Al leer este artículo (en sueco) esta mañana, me hizo pensar en las deficiencias en la reacción racionalista actual al virus. Scott Alexander escribió un gran resumen de nuestro conocimiento actual, Putanumonit escribió una gran nota sugiriendo las razones racionalistas para prepararse para la epidemia y Kelsey Piper también escribió una nota similar en Future Perfect (y estoy seguro de que hay otras buenas para mí) he perdido). También se han escrito algunas notas sobre el resultado potencialmente positivo de la crisis, principalmente de filósofos (así como de otro futurista normalmente más centrado en otras tendencias, pero no demasiadas combinando las dos perspectivas. De ahí mi intento.

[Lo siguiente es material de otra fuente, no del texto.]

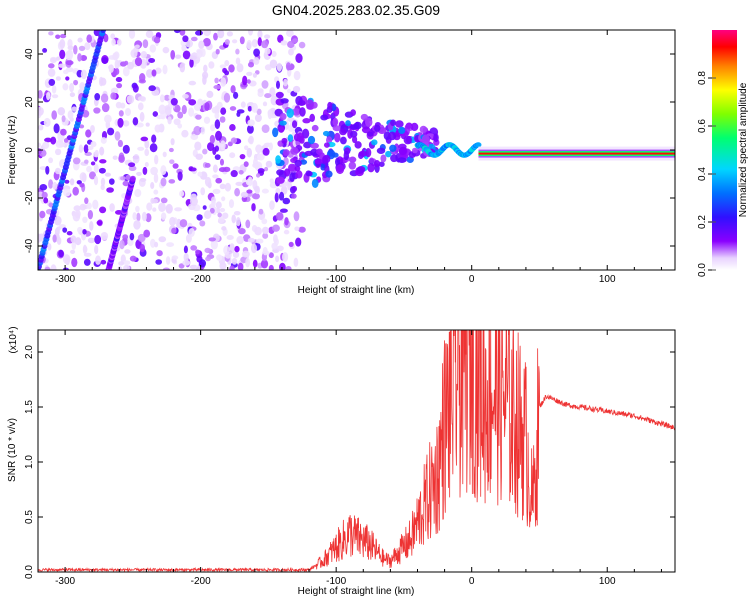 Image resolution: width=750 pixels, height=600 pixels. Describe the element at coordinates (65, 582) in the screenshot. I see `snr-x-tick-label: -300` at that location.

Una parte clave de RBLT es, por supuesto, el componente budista de tratar de reducir el nivel agregado de dukkha, sufrimiento, de todos los seres sintientes, por lo que no quiero minimizar el sufrimiento que muchas personas están experimentando actualmente debido al virus que les afecta. o sus seres queridos, pero mirando desde una perspectiva a más largo plazo, una visión optimista es que esto abrirá los ojos de las personas a la naturaleza frágil de nuestra sociedad. En tiempos normales, si todavía existe tal cosa, cuando los productos siempre se almacenan en los estantes y los medios de comunicación se enfocan en catástrofes de naturaleza local, la mayoría de las personas (aparte de algunos expertos en riesgos y continuidad del negocio) no piensan en naturaleza frágil de nuestras cadenas de suministro justo a tiempo, la incapacidad de nuestros sistemas políticos a corto plazo para hacer frente a crisis a largo plazo o la incapacidad de nuestros gobiernos nacionalistas para coordinar respuestas globales.

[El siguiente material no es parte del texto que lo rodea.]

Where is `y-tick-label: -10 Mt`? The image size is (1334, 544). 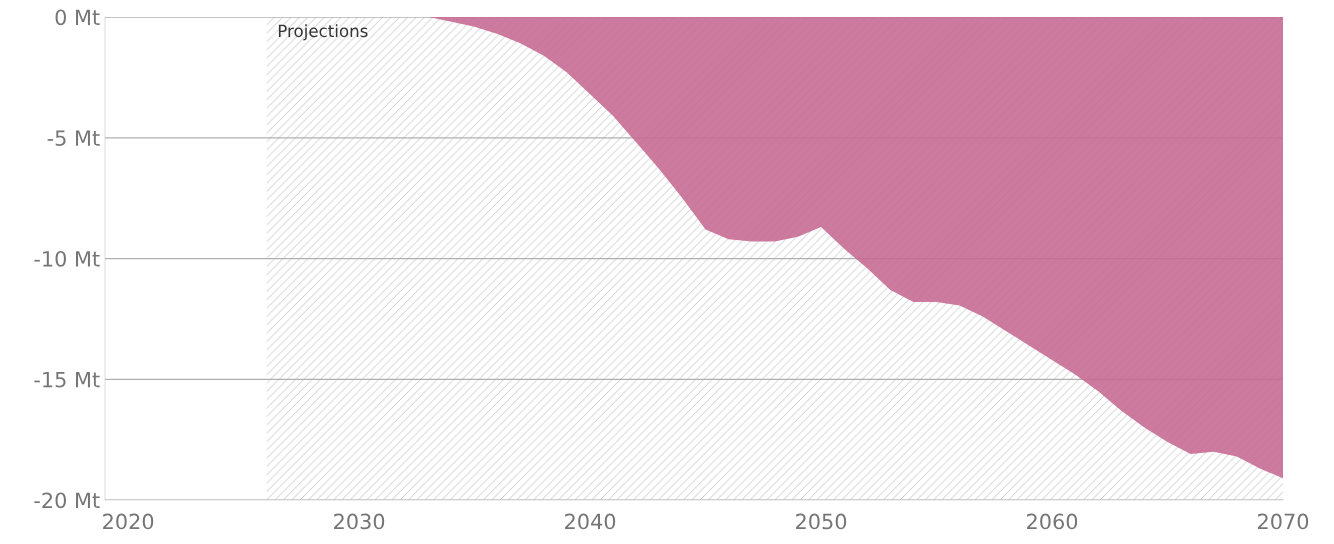 y-tick-label: -10 Mt is located at coordinates (67, 258).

Por supuesto, existe una alta probabilidad de que esta crisis pase, como lo han hecho otros antes, y todos lo olvidan y las cosas vuelven a la "normalidad". Pero hay una probabilidad distinta de cero de que este shock para el sistema sea lo suficientemente grande como para que realmente deje algunas repercusiones. Si la economía sufre un golpe lo suficientemente fuerte como para que Trump no sea reelegido, o varias aerolíneas quiebren y nunca se recuperen, o esto dejará una marca indeleble que podría mejorar.

No es seguro, pero quizás esto podría hacer que las personas comiencen a pensar de manera más probabilística, reconociendo la diferencia entre una tasa de mortalidad del 1% y una del 10%, y pensando más en términos talebianos sobre el enorme impacto que pueden tener las colas gruesas a pesar de su baja probabilidad. Tetlock pronosticó para la próxima década aquí que obtendríamos un pensamiento más probabilístico. Como se puede ver en la entrevista de Taleb a la que se hace referencia en el artículo (se puede encontrar aquí en francés), nos corresponde a nosotros los racionalistas pensar en el producto del impacto y la probabilidad de los riesgos de cola, si nadie más lo hará. Me gustaría animarlos a todos a hacer más premortems como este (vea más aquí de LongNow).

Eso nos prepararía mejor para EL grande en términos de las amenazas existenciales que vienen rápidamente, como las pandemias, así como las que se mueven gradualmente, como el cambio climático y la alineación de la IA. El artículo mencionado anteriormente hace referencia al trabajo de Ulrich Beck sobre nuestra "sociedad de riesgo", con el que no estaba familiarizado anteriormente, pero contiene lecciones útiles para todos nosotros.

Eso podría ser un lado positivo, cuando se observa el nivel agregado de sufrimiento general durante la próxima década, incluso teniendo en cuenta el sufrimiento actual que enfrentamos.